The circuit board according to claim 1, wherein one end of the support component (5) is connected to the component body (4), and the other end of the support component (5) extends into the solder paste layer (3 ) is connected to the pad (2).
The circuit board according to claim 1 or 2, wherein the support assembly (5) comprises at least two support columns.
The circuit board according to any one of claims 1 to 3, wherein the support assembly (5) is arranged axially symmetrically along the vertical center line of the element body (4).
The circuit board according to claim 3 or 4, wherein the support pillars are tin pillars.
The circuit board according to any one of claims 1 to 5, wherein the melting point of the supporting component (5) is ≥ the melting point of the solder paste layer (3).
The circuit board according to any one of claims 1 to 6, wherein the height of the supporting columns is greater than the thickness of the solder paste layer (3).
The circuit board according to any one of claims 1 to 7, wherein a device is provided between the component body (4) and the pad (2) to prevent the component body (4) from (2) Fixing assembly (6) that is deflected when connected.

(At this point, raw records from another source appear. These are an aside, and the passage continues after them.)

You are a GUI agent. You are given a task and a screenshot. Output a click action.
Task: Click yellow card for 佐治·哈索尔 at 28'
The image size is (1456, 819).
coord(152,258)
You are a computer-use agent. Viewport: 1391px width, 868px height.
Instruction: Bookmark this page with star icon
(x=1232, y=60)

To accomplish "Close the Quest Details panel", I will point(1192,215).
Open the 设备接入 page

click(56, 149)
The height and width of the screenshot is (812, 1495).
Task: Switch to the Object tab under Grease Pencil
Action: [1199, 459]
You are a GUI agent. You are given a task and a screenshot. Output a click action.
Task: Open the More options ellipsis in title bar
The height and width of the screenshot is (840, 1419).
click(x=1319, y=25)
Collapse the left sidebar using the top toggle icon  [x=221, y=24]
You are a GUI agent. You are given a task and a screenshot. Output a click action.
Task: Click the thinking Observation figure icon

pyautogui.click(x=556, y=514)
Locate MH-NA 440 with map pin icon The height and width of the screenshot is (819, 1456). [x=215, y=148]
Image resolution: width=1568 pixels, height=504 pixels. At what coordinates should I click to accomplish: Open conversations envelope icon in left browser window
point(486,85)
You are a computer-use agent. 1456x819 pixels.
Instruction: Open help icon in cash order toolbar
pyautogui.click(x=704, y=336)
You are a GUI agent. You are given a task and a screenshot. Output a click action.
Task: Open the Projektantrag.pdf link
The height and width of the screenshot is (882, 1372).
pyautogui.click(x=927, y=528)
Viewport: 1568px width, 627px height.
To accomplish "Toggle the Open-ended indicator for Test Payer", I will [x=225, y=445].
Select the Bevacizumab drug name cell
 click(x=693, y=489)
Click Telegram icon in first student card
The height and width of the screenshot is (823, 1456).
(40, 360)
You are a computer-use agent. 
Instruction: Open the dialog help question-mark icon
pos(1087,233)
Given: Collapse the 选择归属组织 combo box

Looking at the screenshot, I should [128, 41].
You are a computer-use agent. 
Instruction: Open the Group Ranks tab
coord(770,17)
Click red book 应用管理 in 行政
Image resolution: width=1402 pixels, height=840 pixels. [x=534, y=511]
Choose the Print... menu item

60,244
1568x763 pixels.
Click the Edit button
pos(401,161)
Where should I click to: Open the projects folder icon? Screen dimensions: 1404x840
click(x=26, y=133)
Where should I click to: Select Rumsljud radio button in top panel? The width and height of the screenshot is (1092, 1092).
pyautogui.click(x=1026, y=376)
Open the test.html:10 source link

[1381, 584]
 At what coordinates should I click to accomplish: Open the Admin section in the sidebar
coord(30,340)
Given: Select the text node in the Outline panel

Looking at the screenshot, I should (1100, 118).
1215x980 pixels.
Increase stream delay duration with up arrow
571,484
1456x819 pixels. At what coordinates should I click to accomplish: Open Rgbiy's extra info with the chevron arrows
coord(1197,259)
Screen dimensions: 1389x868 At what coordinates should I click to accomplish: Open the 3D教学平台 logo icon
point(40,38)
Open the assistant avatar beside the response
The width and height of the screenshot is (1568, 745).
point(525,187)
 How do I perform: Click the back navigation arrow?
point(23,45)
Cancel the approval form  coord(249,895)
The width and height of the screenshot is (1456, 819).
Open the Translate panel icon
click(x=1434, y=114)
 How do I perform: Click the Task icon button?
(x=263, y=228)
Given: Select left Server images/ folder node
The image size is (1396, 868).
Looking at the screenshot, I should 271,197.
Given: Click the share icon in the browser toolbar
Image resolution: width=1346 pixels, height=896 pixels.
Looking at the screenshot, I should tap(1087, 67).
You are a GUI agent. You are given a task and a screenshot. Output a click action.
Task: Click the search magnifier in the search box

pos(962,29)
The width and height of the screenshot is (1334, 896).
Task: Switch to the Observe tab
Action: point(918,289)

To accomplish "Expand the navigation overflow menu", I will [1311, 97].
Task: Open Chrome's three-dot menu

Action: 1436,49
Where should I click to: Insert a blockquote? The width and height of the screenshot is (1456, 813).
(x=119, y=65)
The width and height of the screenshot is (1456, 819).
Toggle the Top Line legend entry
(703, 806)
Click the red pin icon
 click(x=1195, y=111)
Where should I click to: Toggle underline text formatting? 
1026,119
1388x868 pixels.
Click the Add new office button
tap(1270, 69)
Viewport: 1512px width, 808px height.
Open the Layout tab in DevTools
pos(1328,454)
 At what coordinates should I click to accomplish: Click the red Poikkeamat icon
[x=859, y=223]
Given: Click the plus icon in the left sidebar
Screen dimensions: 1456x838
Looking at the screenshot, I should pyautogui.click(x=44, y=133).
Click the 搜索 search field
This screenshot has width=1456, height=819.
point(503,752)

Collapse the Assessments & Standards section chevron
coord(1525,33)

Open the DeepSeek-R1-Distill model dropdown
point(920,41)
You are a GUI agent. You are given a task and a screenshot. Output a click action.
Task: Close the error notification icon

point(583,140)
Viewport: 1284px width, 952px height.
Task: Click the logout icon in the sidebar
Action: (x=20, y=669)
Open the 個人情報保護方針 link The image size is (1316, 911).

The circuit board according to claim 8, wherein the fixing component (6) comprises a solder paste area (61) and a limiting post (62), and the solder paste area (61) is arranged on the pad (2 ), one end of the limiting column (62) is connected to the component body (4), and the other end of the limiting column (62) is connected to the solder paste area (61).
The circuit board according to claim 9, wherein the thickness of the solder paste region (61) is greater than the thickness of the solder paste layer (3).
The circuit board according to any one of claims 9 or 10, wherein the limiting column (62) is a pin, and the pin is a component pin of the component body (4) itself.
The circuit board according to any one of claims 9 to 11, wherein the limiting column (62) is in an inverted L shape.
A battery module, wherein the battery module includes the circuit board according to any one of claims 1-12, and the circuit board is located in the battery module.
A battery pack (100), wherein the battery pack (100) comprises the battery module according to claim 13.
An electric device, wherein the electric device comprises the battery pack (100) according to claim 14, and the battery pack (100) is used for providing electric energy.